• EXERCISE PROMPT:
Lines in which "Zoom" appears should be pulled from the data below.

• DATASET RECORDS:
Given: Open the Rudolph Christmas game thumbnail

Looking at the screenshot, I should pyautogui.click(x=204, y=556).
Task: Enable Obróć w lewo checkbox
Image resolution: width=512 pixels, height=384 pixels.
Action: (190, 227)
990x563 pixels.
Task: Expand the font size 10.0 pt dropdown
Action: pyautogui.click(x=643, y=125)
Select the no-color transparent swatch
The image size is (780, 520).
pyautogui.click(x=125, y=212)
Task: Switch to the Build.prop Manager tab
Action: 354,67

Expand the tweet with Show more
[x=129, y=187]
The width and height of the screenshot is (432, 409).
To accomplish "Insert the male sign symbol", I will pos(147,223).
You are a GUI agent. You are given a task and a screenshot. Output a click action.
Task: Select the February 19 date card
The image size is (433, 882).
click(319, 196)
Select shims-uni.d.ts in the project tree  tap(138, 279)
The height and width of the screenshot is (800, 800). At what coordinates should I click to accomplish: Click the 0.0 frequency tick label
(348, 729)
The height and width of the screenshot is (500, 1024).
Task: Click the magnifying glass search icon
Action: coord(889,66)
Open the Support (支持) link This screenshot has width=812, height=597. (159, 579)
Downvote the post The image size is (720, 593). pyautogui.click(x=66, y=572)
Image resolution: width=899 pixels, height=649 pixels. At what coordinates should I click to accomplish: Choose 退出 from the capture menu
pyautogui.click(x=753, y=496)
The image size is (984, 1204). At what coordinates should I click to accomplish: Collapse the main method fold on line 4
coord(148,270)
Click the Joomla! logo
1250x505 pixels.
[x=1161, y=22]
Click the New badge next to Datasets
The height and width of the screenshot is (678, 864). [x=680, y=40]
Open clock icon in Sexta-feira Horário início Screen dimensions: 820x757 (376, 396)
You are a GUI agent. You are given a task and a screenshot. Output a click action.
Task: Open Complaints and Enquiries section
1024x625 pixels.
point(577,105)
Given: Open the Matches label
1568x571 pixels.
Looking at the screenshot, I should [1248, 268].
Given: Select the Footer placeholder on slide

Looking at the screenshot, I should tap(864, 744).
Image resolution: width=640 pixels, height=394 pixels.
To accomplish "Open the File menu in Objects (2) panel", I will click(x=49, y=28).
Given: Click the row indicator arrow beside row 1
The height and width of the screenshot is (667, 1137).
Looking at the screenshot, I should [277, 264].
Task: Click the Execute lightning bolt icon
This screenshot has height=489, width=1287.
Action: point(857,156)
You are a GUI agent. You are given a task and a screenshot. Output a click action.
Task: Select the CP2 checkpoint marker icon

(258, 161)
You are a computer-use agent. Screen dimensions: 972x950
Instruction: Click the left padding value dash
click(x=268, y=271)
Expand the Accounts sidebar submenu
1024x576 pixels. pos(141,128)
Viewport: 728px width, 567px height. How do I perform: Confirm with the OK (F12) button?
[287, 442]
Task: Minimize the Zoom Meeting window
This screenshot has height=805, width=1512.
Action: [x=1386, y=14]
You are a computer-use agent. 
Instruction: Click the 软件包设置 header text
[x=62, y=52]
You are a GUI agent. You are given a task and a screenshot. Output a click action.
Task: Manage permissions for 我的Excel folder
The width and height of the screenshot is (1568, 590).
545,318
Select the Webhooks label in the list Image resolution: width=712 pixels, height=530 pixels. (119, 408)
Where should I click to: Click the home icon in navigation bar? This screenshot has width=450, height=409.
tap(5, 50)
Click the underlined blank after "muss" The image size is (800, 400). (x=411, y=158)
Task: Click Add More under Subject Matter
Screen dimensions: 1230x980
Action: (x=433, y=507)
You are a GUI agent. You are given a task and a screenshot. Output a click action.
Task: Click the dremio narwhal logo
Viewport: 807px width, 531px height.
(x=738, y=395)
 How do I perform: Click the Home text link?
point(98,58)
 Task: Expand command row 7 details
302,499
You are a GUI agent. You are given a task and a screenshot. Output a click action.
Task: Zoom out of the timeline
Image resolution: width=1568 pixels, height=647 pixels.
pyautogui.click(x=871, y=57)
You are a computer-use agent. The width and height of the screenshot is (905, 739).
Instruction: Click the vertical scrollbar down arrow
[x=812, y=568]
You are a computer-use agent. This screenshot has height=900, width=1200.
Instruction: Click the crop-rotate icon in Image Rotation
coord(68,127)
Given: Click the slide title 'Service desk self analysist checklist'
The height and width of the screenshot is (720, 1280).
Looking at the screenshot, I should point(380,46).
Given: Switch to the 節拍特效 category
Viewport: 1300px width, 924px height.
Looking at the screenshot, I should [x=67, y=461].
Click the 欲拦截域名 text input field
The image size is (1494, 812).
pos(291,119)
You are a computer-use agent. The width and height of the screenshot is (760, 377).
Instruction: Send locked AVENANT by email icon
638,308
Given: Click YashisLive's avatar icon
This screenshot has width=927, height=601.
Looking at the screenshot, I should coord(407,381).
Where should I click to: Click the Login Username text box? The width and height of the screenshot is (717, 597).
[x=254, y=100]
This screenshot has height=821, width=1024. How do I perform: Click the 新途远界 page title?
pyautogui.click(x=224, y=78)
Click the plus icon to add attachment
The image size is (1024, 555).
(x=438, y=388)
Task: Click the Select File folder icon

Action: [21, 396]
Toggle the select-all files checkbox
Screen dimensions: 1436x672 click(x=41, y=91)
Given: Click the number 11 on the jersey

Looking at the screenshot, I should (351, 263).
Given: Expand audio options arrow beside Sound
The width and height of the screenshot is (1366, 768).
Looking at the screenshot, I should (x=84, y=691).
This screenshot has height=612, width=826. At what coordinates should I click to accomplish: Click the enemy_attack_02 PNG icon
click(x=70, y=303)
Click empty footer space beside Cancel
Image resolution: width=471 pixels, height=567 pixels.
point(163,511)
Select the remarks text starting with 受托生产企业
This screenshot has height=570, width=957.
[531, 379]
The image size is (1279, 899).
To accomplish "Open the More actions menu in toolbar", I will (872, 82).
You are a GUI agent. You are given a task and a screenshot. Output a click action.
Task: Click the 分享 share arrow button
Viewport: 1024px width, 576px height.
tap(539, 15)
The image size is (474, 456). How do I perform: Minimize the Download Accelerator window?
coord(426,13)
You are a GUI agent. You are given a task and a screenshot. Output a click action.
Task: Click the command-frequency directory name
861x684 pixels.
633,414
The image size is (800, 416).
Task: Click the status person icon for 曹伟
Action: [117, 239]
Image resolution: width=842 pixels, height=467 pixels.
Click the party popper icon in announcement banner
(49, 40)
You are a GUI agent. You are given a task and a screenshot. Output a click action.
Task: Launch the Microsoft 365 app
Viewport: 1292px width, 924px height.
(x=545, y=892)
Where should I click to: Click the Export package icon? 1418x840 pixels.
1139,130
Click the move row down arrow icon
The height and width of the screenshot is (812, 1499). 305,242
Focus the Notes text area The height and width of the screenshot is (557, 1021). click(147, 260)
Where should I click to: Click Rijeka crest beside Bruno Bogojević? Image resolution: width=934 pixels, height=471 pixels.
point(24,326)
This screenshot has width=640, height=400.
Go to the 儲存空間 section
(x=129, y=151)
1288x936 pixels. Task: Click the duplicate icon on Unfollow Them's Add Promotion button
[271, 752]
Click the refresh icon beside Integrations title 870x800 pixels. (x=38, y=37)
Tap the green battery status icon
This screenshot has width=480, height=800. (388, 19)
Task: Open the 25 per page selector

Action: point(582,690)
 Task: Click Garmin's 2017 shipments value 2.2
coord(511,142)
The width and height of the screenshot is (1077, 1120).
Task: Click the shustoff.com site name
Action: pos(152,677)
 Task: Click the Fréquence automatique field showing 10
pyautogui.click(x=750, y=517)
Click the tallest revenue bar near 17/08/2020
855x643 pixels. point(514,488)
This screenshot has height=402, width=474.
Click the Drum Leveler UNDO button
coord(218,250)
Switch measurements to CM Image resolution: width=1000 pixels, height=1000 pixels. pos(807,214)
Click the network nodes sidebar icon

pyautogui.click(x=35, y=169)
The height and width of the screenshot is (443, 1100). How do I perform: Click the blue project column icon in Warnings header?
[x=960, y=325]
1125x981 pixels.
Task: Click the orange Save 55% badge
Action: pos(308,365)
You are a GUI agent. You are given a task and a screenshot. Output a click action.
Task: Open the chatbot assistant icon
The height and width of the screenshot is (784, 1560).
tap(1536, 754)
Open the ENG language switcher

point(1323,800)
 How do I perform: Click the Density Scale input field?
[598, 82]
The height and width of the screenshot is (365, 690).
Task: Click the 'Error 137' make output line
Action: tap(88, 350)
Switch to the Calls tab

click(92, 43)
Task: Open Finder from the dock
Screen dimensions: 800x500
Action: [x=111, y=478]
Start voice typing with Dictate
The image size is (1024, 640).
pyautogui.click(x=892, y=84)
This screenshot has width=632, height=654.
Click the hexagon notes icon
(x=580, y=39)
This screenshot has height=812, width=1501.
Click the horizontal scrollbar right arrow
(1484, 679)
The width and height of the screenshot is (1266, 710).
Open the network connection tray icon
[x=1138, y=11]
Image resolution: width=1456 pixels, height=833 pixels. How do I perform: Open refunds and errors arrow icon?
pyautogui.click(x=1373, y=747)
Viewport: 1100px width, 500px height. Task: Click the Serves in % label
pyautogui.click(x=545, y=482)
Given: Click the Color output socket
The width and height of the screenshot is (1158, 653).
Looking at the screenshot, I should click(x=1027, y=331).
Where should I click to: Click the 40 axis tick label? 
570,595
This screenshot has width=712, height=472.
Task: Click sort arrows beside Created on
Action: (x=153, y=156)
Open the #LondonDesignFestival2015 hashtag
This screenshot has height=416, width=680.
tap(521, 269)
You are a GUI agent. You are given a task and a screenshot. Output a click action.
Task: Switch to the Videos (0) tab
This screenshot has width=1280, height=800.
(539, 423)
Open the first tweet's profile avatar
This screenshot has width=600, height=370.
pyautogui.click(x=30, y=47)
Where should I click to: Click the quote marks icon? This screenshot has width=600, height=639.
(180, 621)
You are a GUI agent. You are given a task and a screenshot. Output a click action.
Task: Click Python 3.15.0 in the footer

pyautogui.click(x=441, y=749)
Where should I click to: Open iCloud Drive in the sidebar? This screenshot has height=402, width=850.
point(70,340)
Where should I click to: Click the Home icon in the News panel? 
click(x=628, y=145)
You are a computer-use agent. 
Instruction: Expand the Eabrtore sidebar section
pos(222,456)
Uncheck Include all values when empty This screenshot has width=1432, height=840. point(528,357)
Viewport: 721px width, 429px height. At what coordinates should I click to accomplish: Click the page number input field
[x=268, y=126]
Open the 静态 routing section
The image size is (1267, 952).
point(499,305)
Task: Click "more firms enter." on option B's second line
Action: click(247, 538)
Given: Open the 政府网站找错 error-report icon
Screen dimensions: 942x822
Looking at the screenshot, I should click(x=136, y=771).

• RESPONSE BOX:
Task: Minimize the Zoom Meeting window
Task: Zoom out of the timeline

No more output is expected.